期刊名称:Proceedings of the National Academy of Sciences
印刷版ISSN:0027-8424
电子版ISSN:1091-6490
出版年度:2017
卷号:114
期号:23
页码:6022-6027
DOI:10.1073/pnas.1703576114
语种:English
出版社:The National Academy of Sciences of the United States of America
摘要:Endogenous hydrogen sulfide (H2S) renders bacteria highly resistant to oxidative stress, but its mechanism remains poorly understood. Here, we report that 3-mercaptopyruvate sulfurtransferase (3MST) is the major source of endogenous H2S in Escherichia coli . Cellular resistance to H2O2 strongly depends on the activity of mstA , a gene that encodes 3MST. Deletion of the ferric uptake regulator (Fur) renders ∆ mstA cells hypersensitive to H2O2. Conversely, induction of chromosomal mstA from a strong pLtetO-1 promoter (P tet - mstA ) renders ∆ fur cells fully resistant to H2O2. Furthermore, the endogenous level of H2S is reduced in ∆ fur or ∆ sodA ∆ sodB cells but restored after the addition of an iron chelator dipyridyl.
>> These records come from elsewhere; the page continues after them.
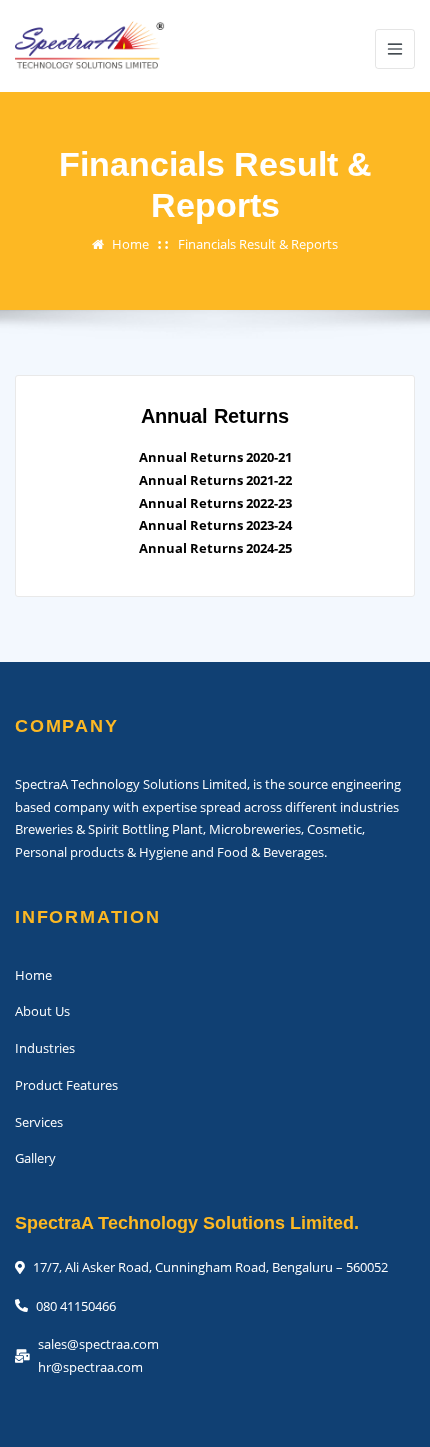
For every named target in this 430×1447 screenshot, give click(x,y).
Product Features (66, 1085)
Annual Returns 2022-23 (215, 503)
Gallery (35, 1158)
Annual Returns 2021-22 (215, 480)
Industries (45, 1048)
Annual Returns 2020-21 (215, 457)
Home (130, 244)
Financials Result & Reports (258, 244)
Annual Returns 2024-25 (215, 548)
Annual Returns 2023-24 (215, 525)
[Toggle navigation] (395, 49)
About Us (42, 1011)
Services (39, 1122)
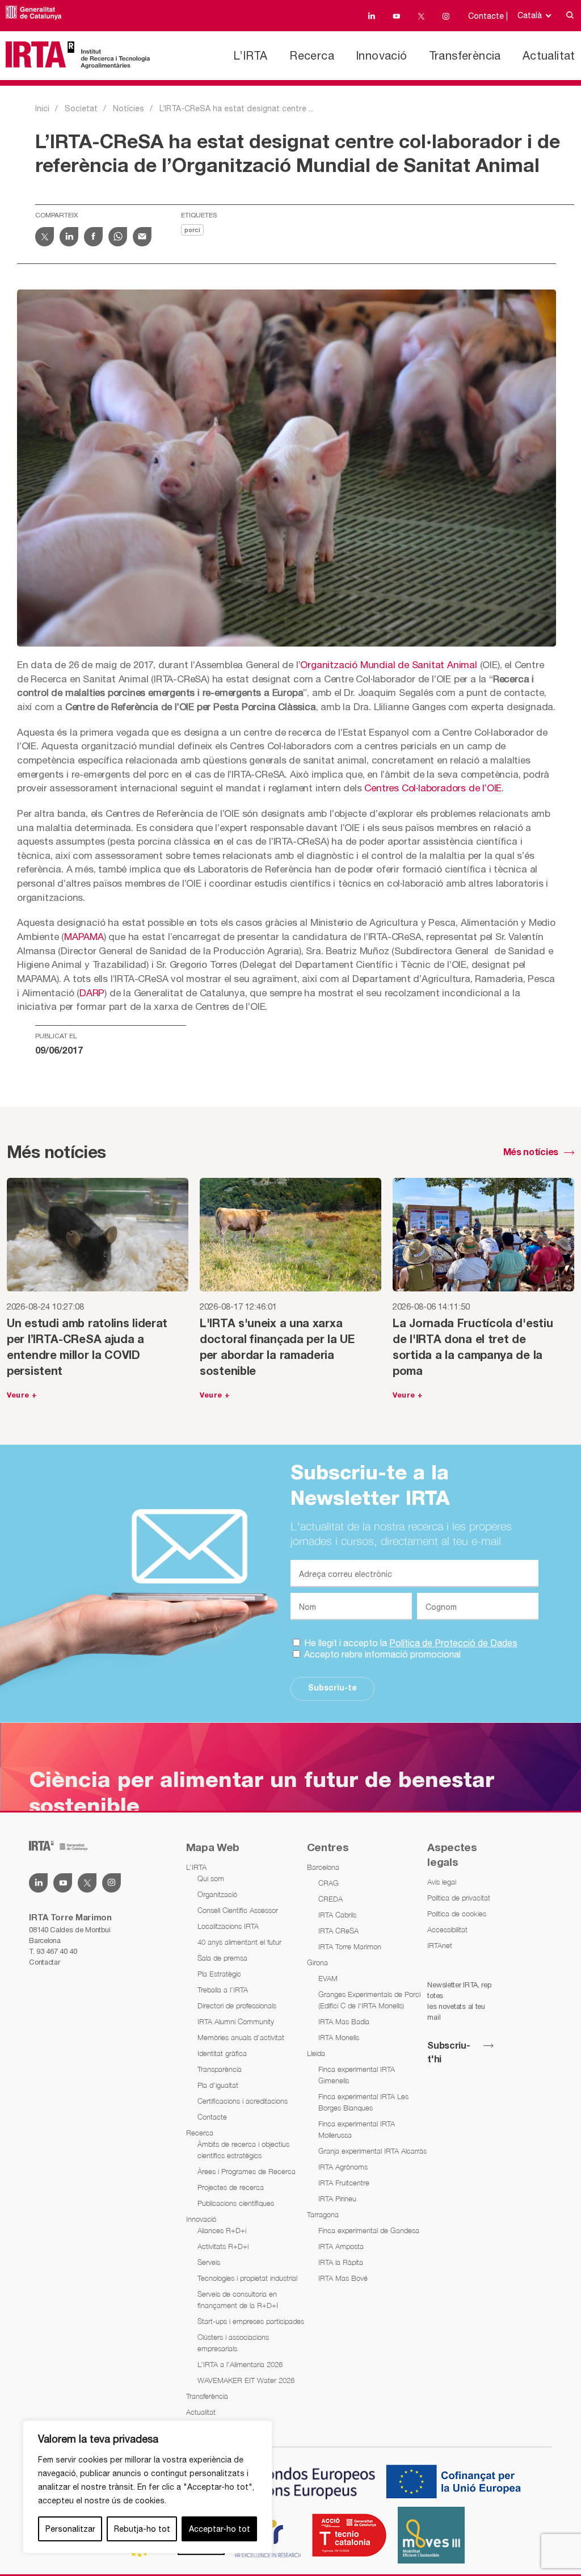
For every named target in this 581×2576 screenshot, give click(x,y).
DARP (91, 992)
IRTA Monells (338, 2037)
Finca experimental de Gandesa (368, 2230)
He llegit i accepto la (409, 1643)
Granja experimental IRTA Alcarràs (372, 2150)
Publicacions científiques (235, 2203)
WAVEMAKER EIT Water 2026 (245, 2380)
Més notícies (530, 1153)
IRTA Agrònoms (343, 2166)
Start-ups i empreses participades (250, 2321)
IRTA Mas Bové (343, 2278)
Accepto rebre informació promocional (381, 1654)
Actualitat (549, 55)
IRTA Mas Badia (343, 2021)
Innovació (381, 55)
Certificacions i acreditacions (242, 2100)
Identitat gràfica (222, 2053)
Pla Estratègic (219, 1973)
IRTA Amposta (341, 2246)
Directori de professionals (236, 2005)
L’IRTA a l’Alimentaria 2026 (240, 2364)
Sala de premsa (222, 1957)
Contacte (212, 2116)
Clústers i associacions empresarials (233, 2342)
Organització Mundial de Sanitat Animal (388, 664)
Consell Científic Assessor (237, 1910)
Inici (42, 108)
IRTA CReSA (338, 1930)
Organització (217, 1894)
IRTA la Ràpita (340, 2262)
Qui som (210, 1878)
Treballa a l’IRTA (222, 1989)
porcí (192, 230)
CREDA (330, 1898)
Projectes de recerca (230, 2187)
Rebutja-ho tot (142, 2528)
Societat (81, 108)
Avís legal (441, 1881)
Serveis (208, 2262)
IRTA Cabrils (337, 1914)
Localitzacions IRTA (228, 1926)
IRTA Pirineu (337, 2198)
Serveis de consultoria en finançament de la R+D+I (237, 2299)
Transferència (465, 55)
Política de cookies (456, 1913)
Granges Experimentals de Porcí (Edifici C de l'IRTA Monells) (369, 2000)
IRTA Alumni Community (235, 2021)
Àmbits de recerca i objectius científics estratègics (243, 2149)
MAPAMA (84, 936)
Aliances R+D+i (221, 2230)
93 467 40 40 (56, 1951)
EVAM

Using a highly sensitive reporter of the global response to DNA damage (SOS) and the TUNEL assay, we show that 3MST-derived H2S protects chromosomal DNA from oxidative damage. We also show that the induction of the CysB regulon in response to oxidative stress depends on 3MST, whereas the CysB-regulated l -cystine transporter, TcyP, plays the principle role in the 3MST-mediated generation of H2S. These findings led us to propose a model to explain the interplay between l -cysteine metabolism, H2S production, and oxidative stress, in which 3MST protects E. coli against oxidative stress via l -cysteine utilization and H2S-mediated sequestration of free iron necessary for the genotoxic Fenton reaction.